What is required:
Exclude the pictures. Transcribe, exactly as written, the lines from the one with "Image resolution: width=1918" through the end of the entries below.

Stored data:
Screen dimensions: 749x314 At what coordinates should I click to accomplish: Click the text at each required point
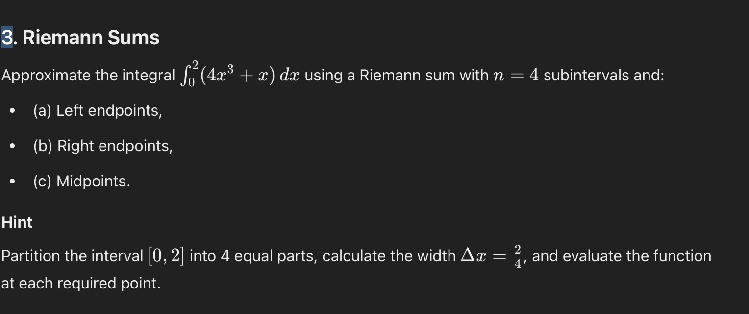pyautogui.click(x=81, y=284)
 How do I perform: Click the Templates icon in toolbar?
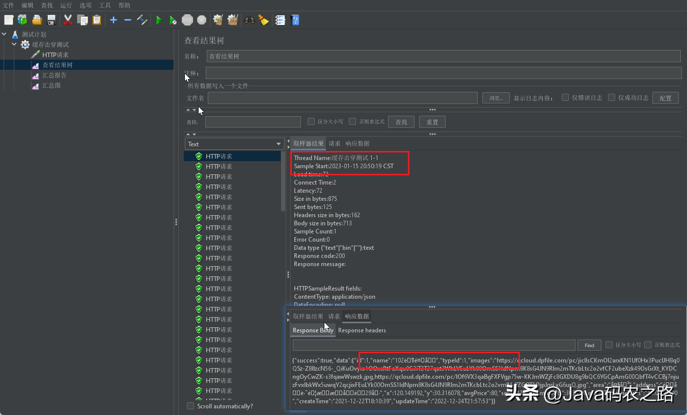click(22, 20)
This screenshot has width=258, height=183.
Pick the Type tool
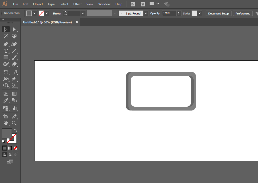[x=6, y=51]

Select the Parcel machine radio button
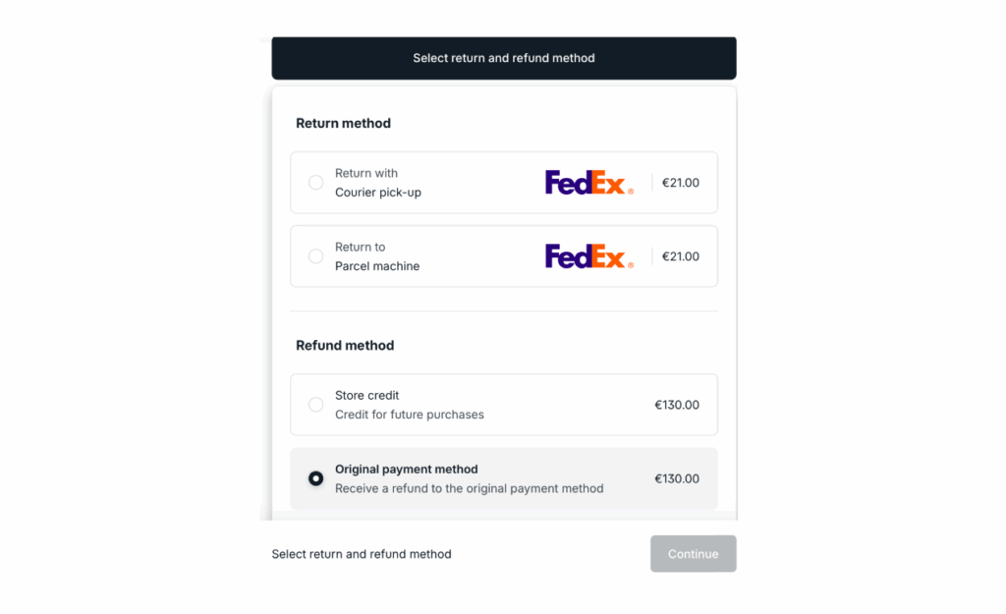click(315, 256)
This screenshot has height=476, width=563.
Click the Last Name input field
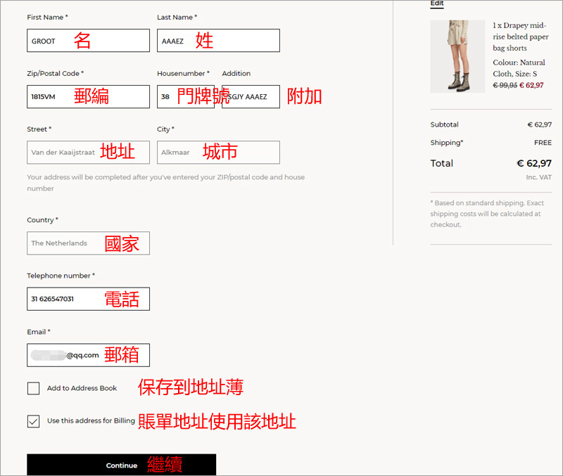click(218, 41)
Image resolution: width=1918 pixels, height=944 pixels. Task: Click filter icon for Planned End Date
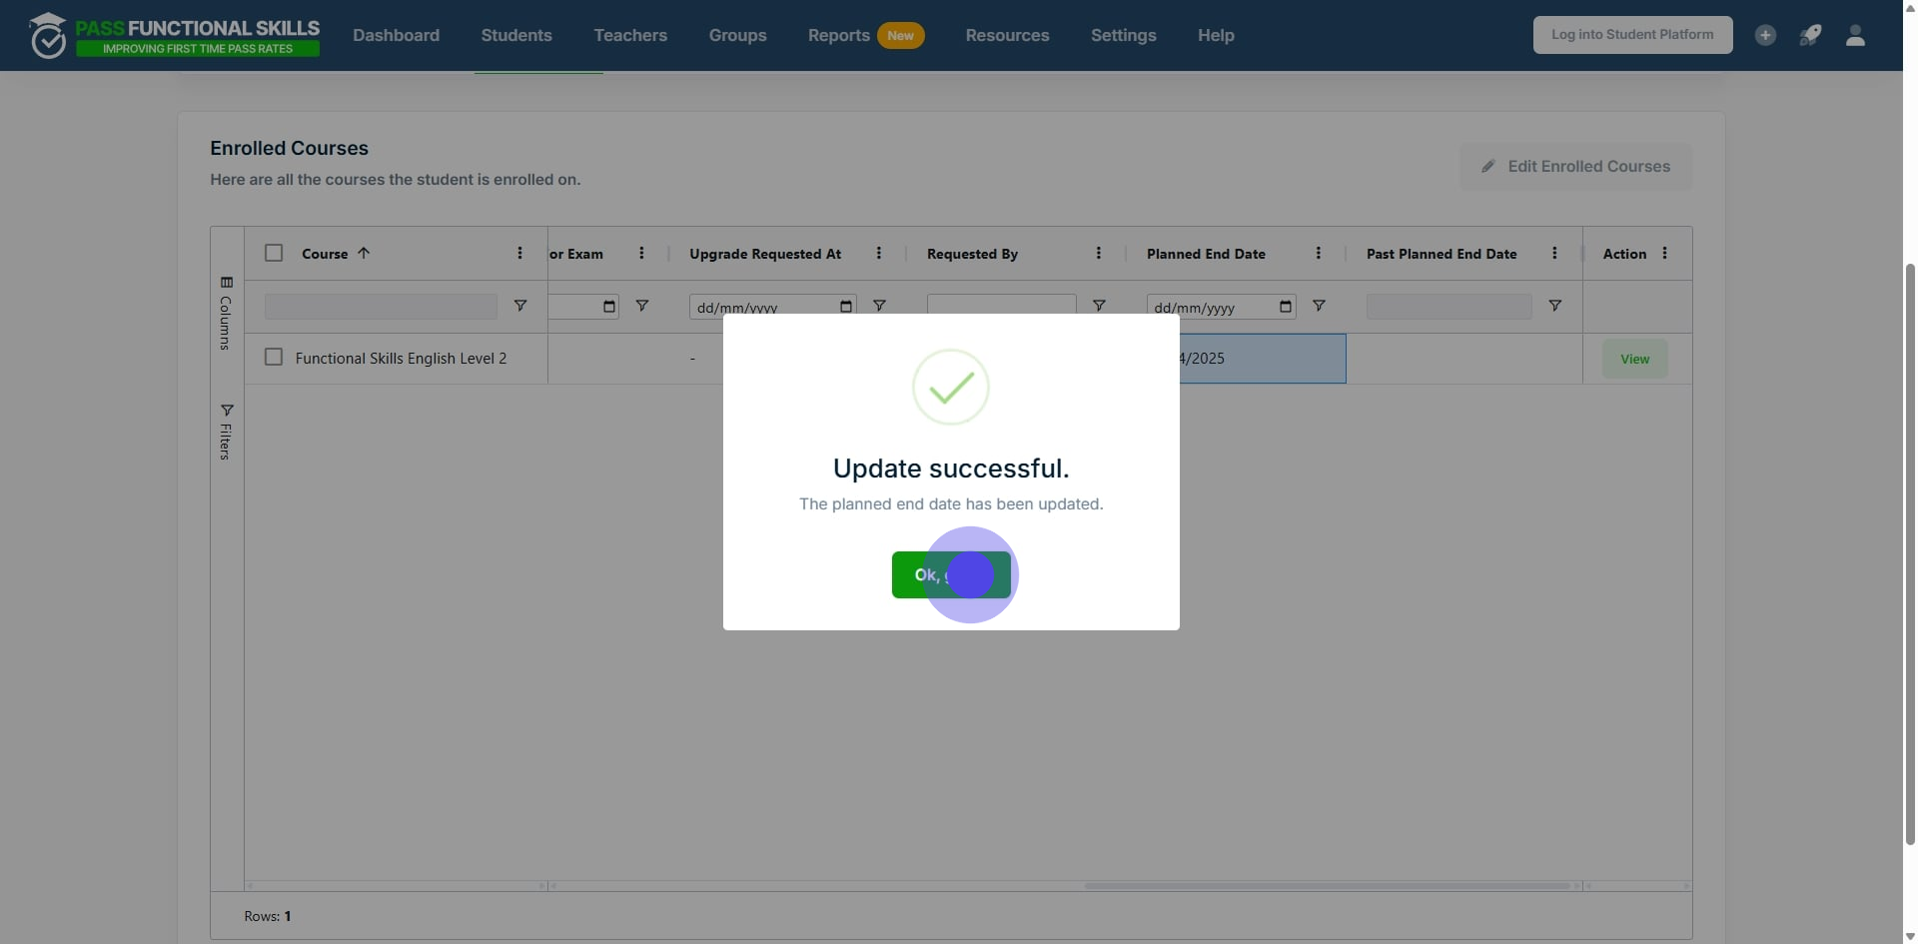click(1319, 306)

Solution to the exercise:
Image resolution: width=1918 pixels, height=944 pixels. Task: Click filter icon for Planned End Date
click(1319, 306)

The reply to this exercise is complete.